- Aim of the task: Beginning with the line that contains "The height and", reproduce every line through the end of the records below exactly, and leave the pictures out.

Dataset entries
──────────
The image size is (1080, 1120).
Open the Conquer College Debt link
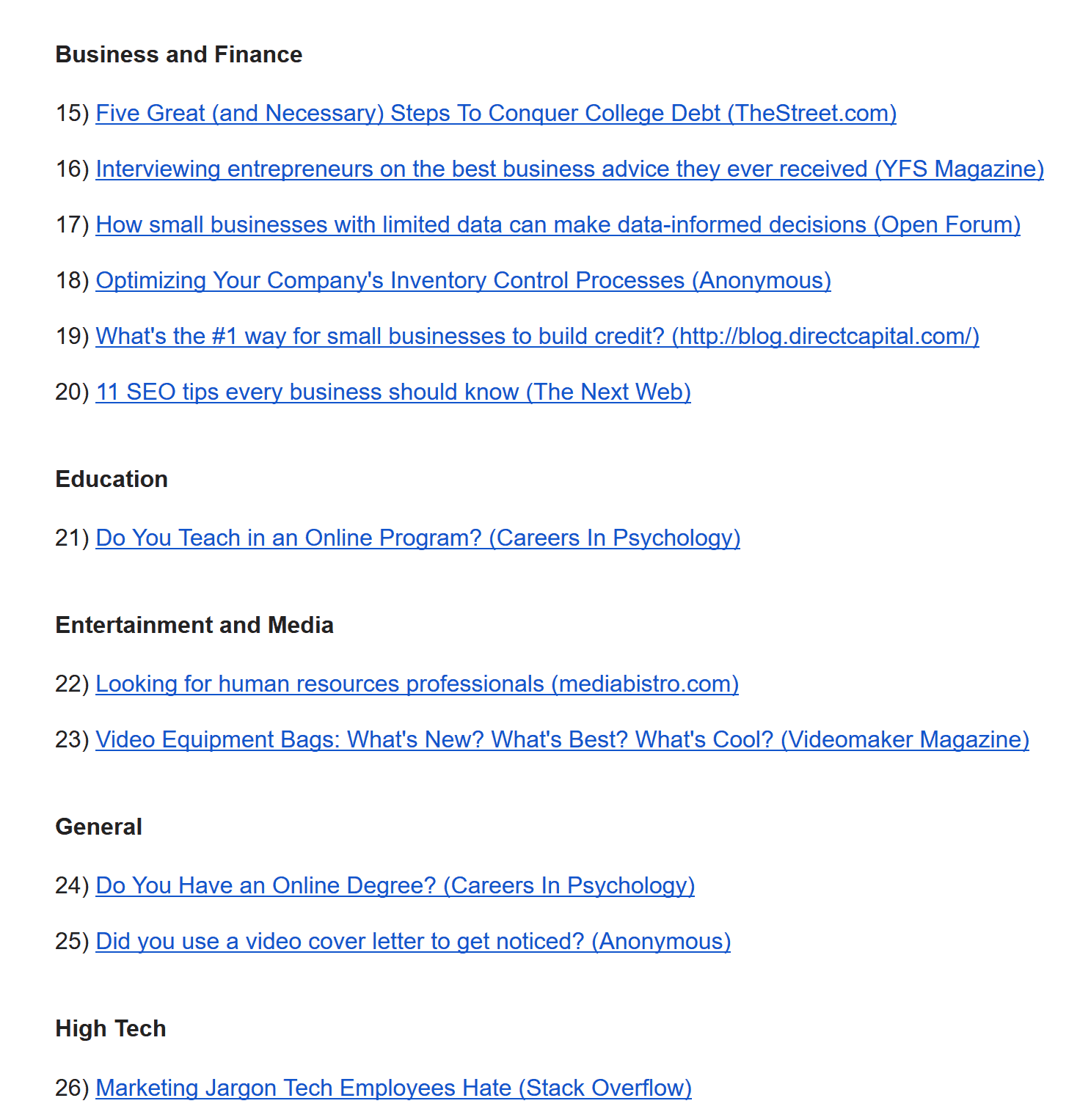[x=496, y=114]
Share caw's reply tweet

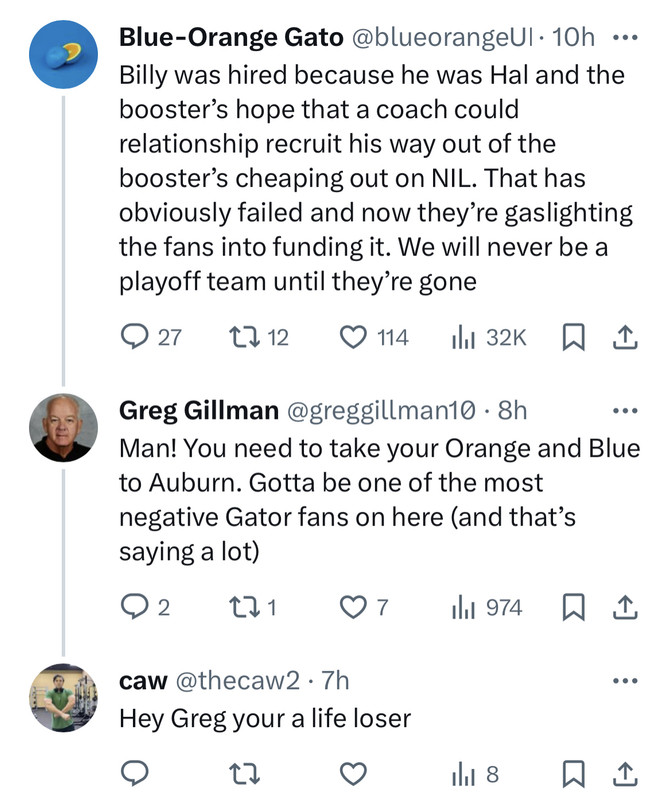pyautogui.click(x=623, y=773)
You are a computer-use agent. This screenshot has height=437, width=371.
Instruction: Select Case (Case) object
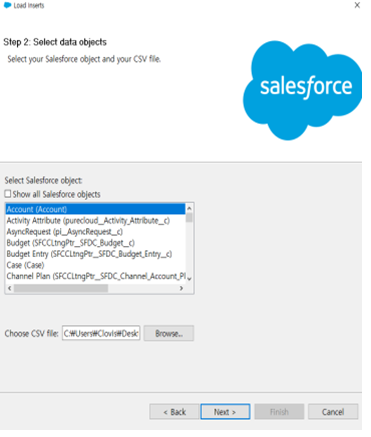[x=95, y=265]
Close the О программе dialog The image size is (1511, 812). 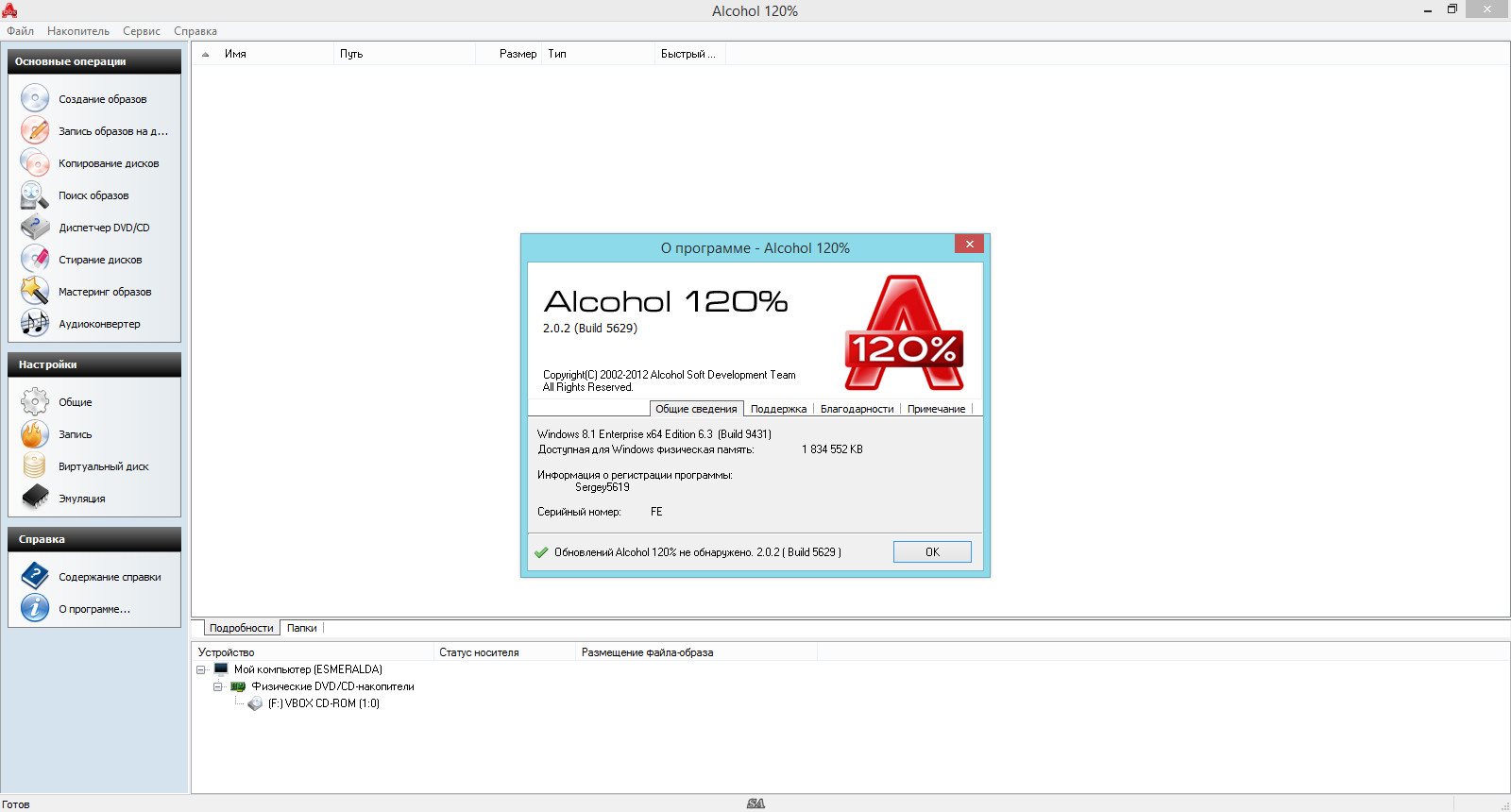pos(969,245)
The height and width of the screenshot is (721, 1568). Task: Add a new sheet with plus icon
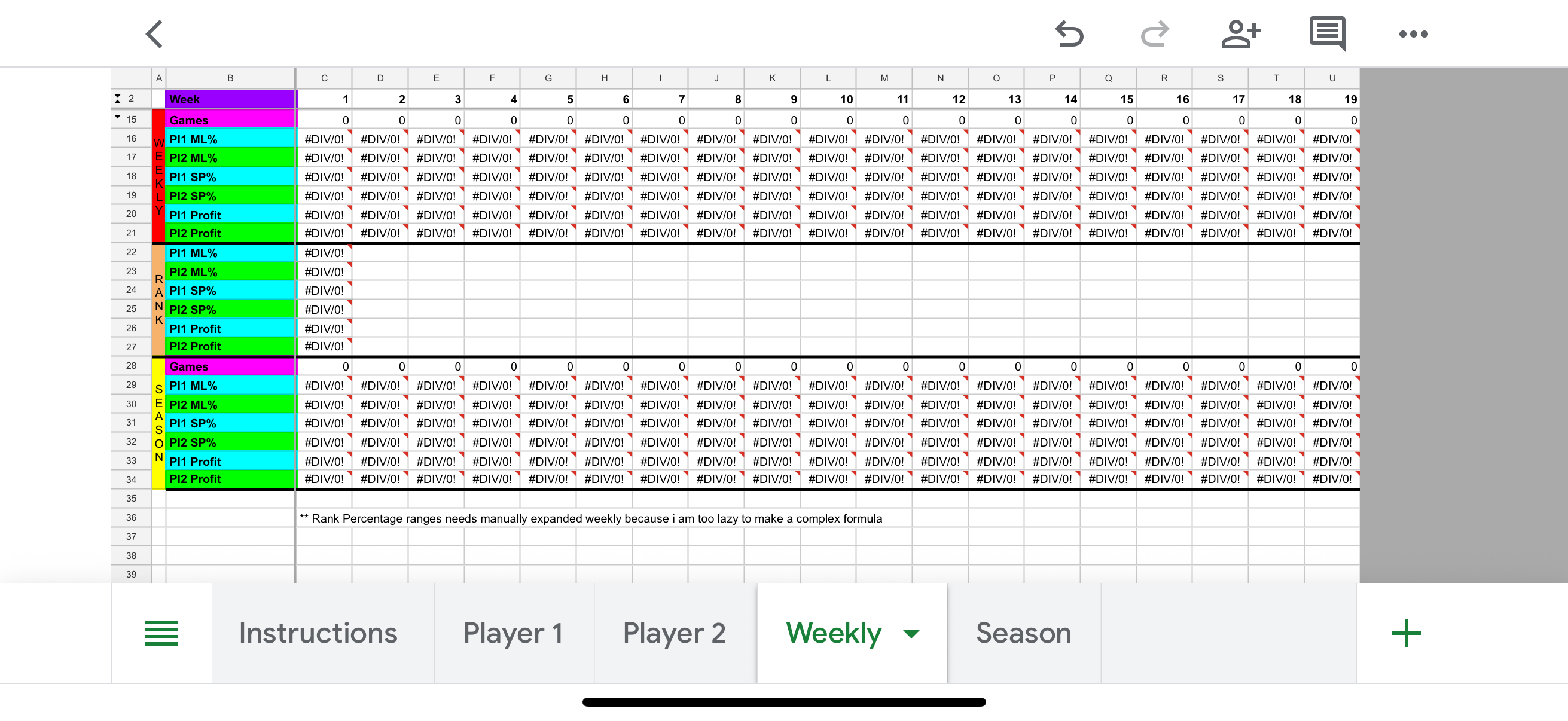pyautogui.click(x=1406, y=633)
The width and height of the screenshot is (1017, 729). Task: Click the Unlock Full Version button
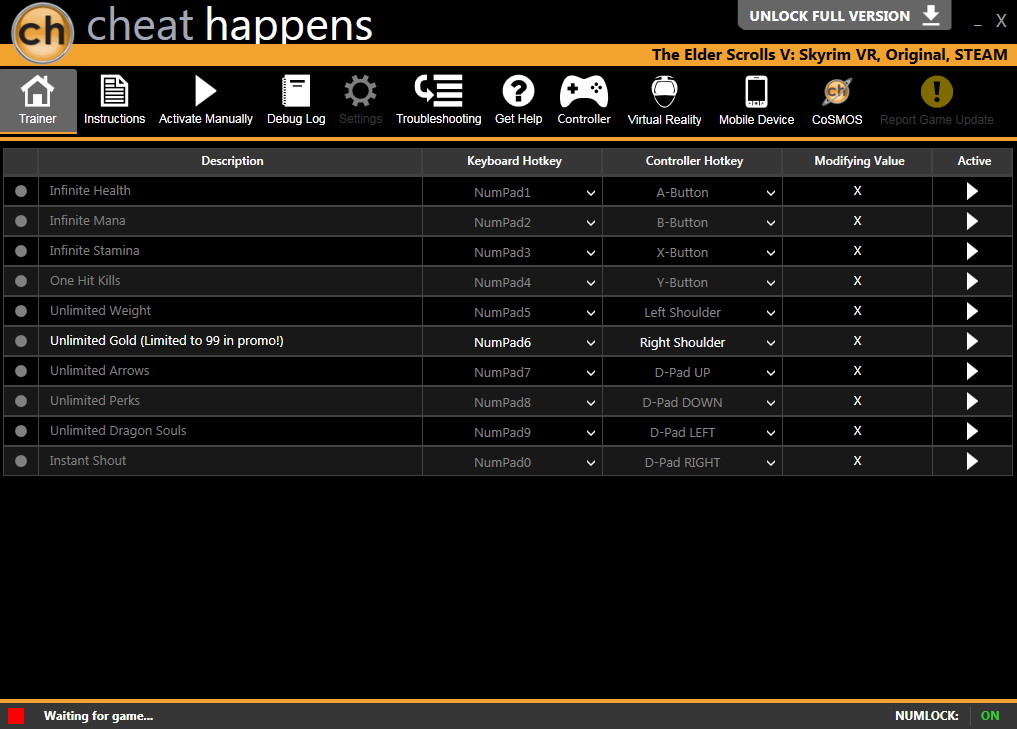844,16
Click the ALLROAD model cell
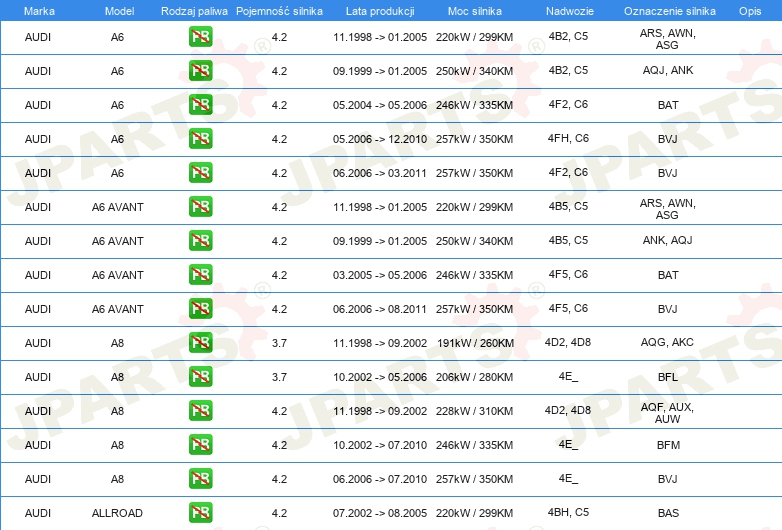782x530 pixels. (x=118, y=513)
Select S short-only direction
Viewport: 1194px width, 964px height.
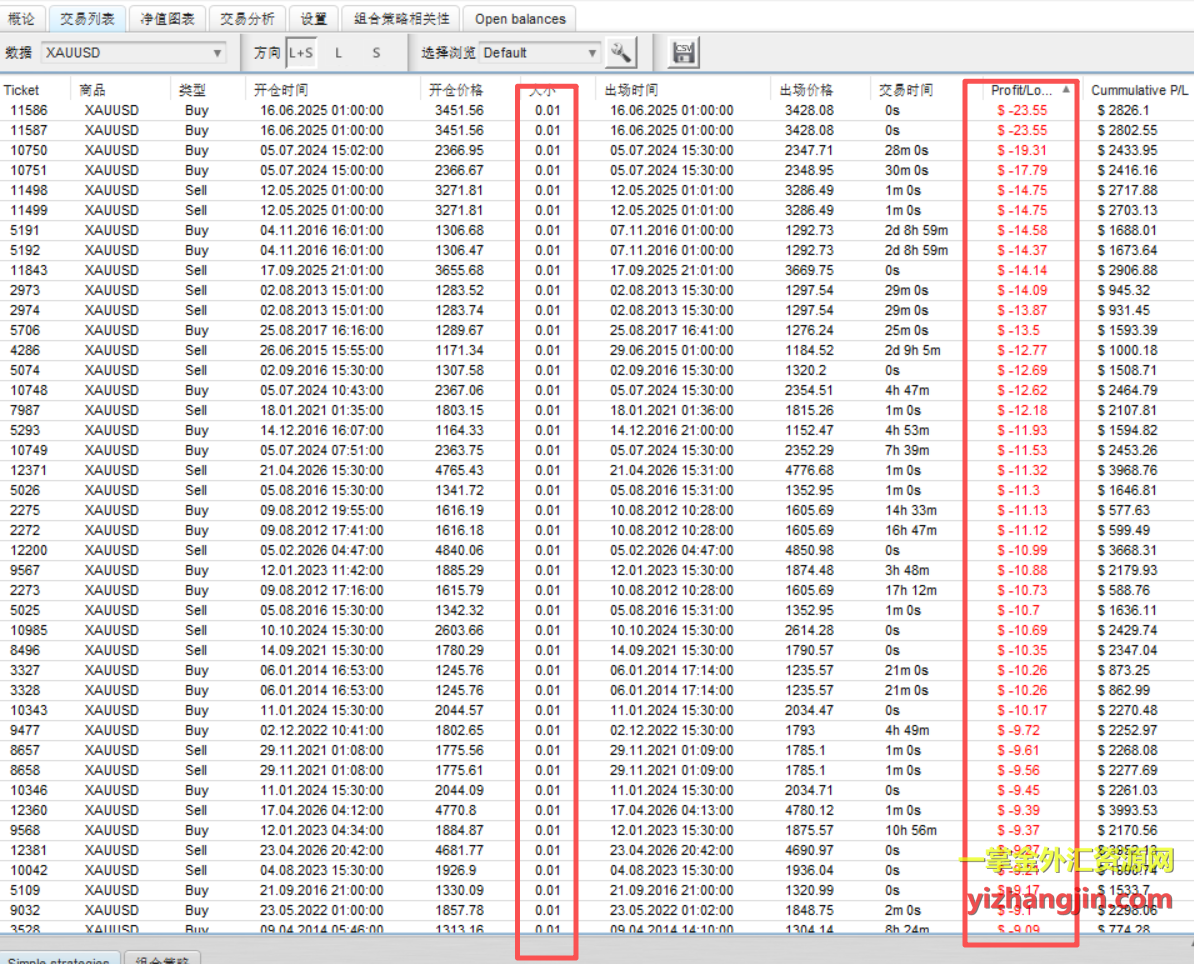click(x=376, y=53)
──────────
- Problem solution:
The height and width of the screenshot is (721, 1568). Task: Add a new sheet with plus icon
pyautogui.click(x=1406, y=633)
The width and height of the screenshot is (1017, 729). Task: Click the Unlock Full Version button
844,16
Click the ALLROAD model cell
782x530 pixels. (x=118, y=513)
Select S short-only direction
Viewport: 1194px width, 964px height.
click(x=376, y=53)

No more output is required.